Coffee arrived in Colombia in the early eighteenth century, brought to the then Viceroyalty of New Granada by Jesuit monks. The exact date that the first coffee trees were planted is uncertain, but the first written record of coffee in the region appears in The Orinoco Illustrated, a book written during the 1730s by the Jesuit priest José Gumilla (Vazquez 2021).
José Gumilla, a Jesuit priest, wrote the first record of coffee cultivation in Colombia.
The first coffee exports took place by 1835, and in the following decades the industry grew rapidly, encouraged by colonial authorities. Popular legend states that a Jesuit priest named Francisco Romero required his parishioners to plant coffee trees as part of their penance. Whatever the truth of that story, Romero was also a politician and entrepreneur who foresaw a lucrative coffee trade and played a major role in spreading coffee throughout Colombia and Venezuela (Gutierrez 2014).

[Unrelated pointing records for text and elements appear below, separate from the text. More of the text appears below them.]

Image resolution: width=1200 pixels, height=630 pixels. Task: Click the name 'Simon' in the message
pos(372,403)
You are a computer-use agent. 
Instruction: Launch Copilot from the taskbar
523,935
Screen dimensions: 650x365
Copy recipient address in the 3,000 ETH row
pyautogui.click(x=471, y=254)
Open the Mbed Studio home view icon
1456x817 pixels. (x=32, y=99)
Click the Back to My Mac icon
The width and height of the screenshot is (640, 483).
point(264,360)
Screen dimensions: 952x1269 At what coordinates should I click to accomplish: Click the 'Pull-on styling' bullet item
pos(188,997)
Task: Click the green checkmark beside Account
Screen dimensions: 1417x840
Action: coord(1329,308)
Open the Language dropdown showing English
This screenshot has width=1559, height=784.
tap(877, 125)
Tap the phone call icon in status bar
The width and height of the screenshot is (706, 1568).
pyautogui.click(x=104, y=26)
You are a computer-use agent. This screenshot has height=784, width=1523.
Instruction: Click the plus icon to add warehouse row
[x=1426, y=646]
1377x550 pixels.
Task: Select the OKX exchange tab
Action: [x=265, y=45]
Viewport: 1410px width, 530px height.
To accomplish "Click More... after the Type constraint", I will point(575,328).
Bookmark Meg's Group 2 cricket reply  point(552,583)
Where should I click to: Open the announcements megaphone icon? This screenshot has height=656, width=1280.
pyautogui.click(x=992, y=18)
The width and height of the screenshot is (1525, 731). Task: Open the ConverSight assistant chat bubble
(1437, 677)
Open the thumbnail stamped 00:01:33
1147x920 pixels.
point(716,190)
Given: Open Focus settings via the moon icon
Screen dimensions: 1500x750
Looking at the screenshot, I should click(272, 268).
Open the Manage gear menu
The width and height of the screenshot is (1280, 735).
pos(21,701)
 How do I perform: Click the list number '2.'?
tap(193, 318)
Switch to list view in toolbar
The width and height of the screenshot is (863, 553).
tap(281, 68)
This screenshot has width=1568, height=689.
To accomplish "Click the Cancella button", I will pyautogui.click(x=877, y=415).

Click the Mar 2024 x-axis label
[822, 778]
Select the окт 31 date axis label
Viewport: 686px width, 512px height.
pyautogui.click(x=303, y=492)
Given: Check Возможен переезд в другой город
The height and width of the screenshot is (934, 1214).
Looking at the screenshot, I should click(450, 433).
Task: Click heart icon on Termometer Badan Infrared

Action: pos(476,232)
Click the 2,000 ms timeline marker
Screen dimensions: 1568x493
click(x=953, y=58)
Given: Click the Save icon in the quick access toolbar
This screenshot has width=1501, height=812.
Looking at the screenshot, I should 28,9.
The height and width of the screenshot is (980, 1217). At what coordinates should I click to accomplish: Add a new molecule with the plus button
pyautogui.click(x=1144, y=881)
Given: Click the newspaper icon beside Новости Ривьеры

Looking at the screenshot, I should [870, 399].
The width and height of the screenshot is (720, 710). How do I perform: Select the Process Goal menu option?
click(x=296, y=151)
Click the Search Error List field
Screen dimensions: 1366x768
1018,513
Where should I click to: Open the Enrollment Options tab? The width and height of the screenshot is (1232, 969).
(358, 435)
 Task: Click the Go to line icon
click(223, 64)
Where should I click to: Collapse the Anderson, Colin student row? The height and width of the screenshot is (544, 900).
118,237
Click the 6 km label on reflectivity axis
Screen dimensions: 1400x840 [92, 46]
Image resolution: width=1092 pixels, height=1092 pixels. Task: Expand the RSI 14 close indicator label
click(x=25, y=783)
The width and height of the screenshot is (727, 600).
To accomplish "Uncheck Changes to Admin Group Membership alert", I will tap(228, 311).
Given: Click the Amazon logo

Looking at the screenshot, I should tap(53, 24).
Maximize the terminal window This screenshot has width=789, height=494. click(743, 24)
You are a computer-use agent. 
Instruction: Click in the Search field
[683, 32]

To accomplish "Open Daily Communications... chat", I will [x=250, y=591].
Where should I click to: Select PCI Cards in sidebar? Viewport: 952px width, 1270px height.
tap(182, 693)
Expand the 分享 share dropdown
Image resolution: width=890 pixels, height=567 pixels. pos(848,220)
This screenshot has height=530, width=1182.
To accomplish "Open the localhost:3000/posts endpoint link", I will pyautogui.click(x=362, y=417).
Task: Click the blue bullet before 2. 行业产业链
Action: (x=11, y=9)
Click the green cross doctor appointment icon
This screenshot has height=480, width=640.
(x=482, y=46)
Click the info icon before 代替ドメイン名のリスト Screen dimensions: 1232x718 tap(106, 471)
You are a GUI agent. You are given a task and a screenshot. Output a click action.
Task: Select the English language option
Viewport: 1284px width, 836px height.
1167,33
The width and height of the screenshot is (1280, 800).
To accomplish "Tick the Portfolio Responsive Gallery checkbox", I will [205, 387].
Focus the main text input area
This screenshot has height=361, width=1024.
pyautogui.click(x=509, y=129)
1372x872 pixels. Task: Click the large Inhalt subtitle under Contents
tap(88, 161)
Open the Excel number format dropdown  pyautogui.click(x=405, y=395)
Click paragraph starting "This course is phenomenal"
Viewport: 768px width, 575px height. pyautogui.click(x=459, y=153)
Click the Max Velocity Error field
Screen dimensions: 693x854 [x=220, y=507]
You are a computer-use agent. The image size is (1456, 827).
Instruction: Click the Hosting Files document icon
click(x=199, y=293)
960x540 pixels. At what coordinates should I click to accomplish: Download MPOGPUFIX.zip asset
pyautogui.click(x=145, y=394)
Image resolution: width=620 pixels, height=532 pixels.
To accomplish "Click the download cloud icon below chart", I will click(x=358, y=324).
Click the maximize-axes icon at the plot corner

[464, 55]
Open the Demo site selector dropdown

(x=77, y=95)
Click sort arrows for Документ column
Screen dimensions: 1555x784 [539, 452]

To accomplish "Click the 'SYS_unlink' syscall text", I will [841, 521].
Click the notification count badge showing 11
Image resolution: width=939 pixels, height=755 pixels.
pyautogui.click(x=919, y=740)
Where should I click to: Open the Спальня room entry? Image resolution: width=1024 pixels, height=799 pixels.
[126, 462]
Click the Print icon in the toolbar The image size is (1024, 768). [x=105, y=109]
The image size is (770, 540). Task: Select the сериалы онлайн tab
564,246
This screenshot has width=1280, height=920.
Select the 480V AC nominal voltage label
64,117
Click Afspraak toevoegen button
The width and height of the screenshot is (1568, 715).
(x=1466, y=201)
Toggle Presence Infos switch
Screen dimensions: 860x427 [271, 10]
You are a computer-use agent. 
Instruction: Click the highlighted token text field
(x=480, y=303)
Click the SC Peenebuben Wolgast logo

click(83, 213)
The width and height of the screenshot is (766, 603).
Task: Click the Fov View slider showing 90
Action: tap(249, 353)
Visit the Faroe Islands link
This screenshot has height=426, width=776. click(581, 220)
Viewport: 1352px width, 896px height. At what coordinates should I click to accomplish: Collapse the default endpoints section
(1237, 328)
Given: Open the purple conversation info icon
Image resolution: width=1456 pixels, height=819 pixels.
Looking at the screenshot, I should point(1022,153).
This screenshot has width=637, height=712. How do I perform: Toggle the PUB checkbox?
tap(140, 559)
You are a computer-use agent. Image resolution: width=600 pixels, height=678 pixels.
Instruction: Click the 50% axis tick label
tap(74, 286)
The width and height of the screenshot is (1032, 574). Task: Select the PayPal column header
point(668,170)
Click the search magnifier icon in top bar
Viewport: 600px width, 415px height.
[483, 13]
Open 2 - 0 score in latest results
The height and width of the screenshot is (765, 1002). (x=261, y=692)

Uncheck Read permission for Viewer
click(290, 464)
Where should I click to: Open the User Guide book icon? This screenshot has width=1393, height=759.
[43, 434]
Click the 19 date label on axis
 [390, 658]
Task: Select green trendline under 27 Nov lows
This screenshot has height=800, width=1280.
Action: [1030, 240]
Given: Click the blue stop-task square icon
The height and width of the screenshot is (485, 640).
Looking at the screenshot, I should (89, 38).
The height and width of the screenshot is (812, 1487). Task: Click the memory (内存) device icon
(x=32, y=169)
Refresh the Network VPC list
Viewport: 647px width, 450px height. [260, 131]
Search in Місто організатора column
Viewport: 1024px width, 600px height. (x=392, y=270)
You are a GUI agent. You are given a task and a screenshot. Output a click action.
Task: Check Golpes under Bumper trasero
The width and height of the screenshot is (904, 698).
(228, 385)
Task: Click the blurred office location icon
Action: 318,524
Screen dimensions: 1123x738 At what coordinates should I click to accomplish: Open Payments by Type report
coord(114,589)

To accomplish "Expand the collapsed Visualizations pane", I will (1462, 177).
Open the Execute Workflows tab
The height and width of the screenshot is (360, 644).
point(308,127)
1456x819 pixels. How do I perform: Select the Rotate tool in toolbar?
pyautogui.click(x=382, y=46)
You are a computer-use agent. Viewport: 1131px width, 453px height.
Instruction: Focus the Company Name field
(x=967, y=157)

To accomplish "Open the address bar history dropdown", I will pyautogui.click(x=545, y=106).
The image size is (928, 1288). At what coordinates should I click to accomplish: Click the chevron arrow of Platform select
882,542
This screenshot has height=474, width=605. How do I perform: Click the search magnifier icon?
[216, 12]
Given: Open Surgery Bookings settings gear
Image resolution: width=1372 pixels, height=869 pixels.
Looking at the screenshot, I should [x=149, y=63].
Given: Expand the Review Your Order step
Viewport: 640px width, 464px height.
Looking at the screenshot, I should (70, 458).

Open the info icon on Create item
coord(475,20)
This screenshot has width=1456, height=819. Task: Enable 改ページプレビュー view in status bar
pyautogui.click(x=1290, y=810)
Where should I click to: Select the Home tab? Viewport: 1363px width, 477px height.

Seeing the potential of the coffee trade to generate export revenues, the national government passed the Coffee Act in 1879 to promote coffee growing. Shortly thereafter, the price of Colombian coffee on the New York market increased from 10.6 cents per pound in 1887 to 18.8 cents per pound in 1893 (Bergquist 1978). As a result, production shot up from 110,866 bags in 1887 to 531,437 bags in 1898 (Bergquist 1978). By the end of the nineteenth century, coffee was Colombia’s main foreign export and tariffs on coffee exports provided the main source of government revenue (Hanratty and Meditz 1988).
As production rose, prices fell again, causing serious problems for the Colombian economy in the run-up to the Thousand Days’ War in 1899. Many specialist coffee farmers were forced out of business (Palacios 2009), and some haciendas were completely destroyed by militants on both sides of the conflict (Bergquist 1978).
The end of the First World War and the reopening of trade with Europe led to another period of growth.